## Your instructions
Could you copy exactly the lines from the one containing "The image size is (1001, 932)." through the last line of the records, leaving out every picture?
Start of Dataset records
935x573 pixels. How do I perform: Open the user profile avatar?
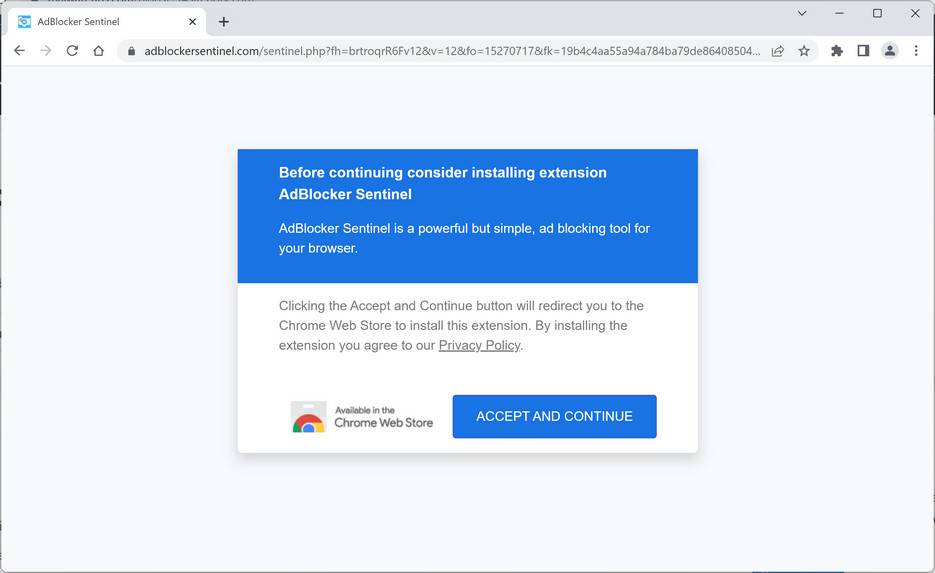tap(889, 51)
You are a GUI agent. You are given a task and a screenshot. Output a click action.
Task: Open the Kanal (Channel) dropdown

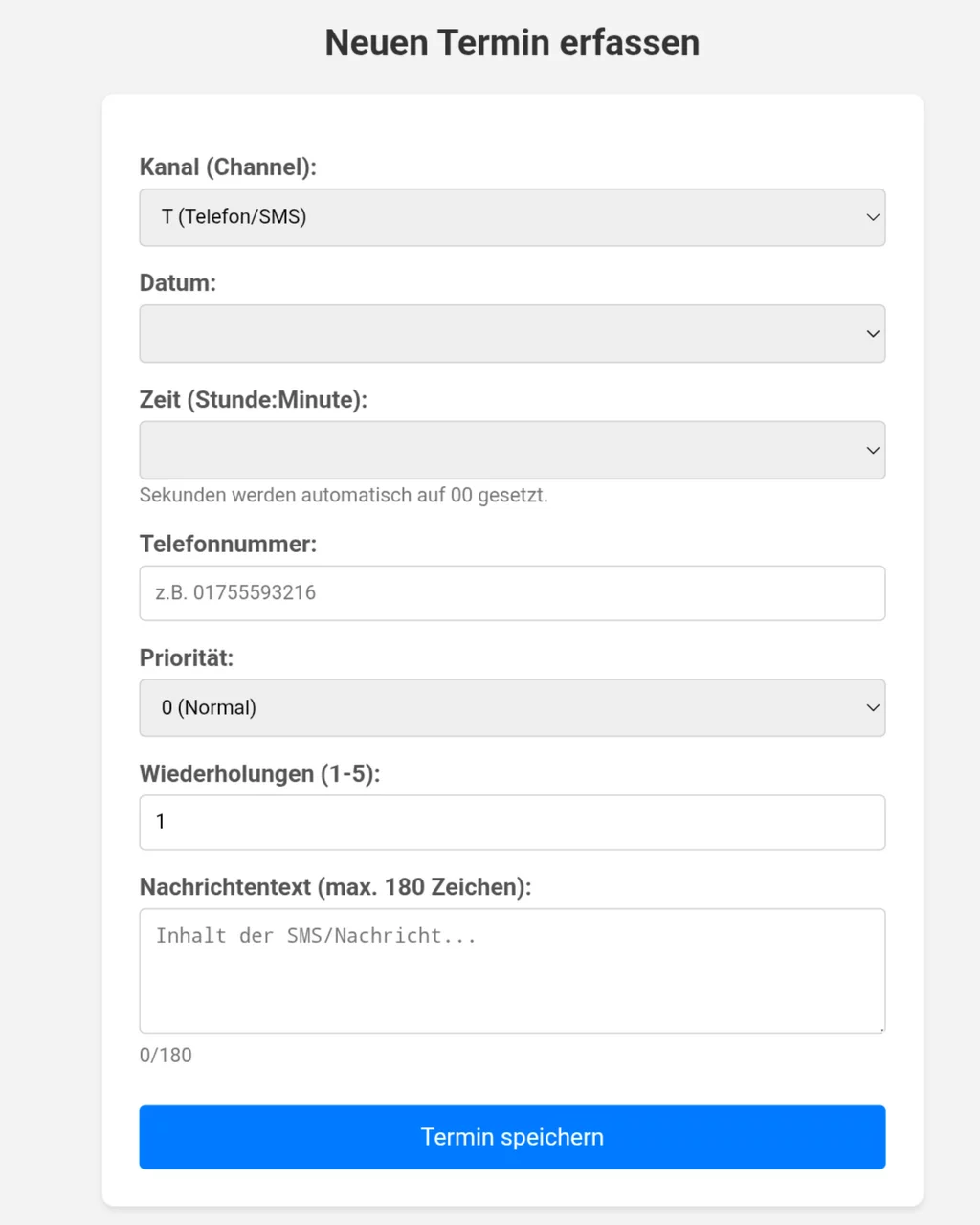pos(512,217)
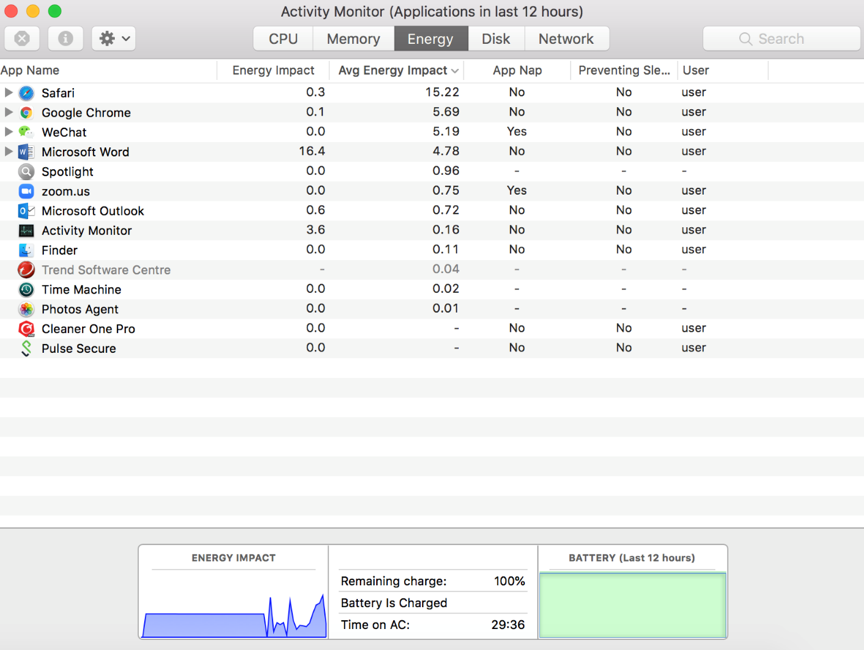Open the gear action dropdown menu
The image size is (864, 650).
coord(113,39)
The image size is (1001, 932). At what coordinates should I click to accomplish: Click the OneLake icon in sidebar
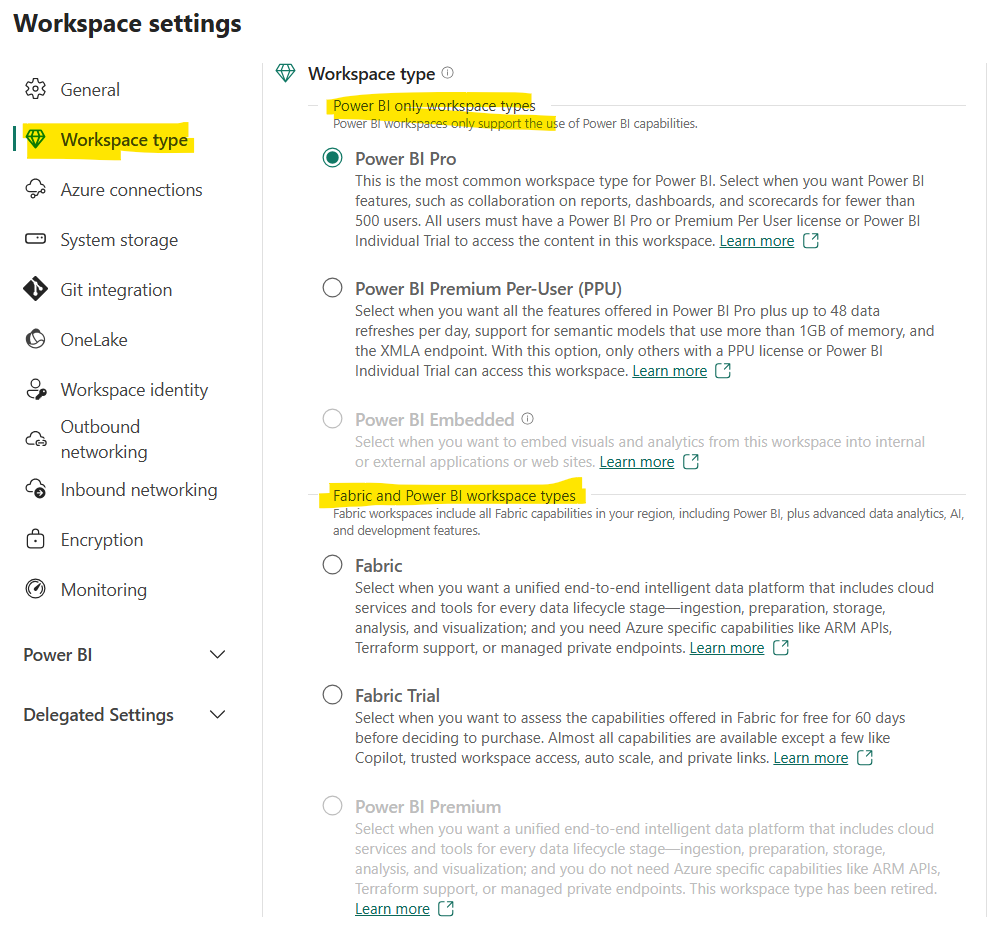36,339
End of Dataset records
## Task answer
The image size is (1001, 932). At what coordinates should I click to accomplish: Click the OneLake icon in sidebar
36,339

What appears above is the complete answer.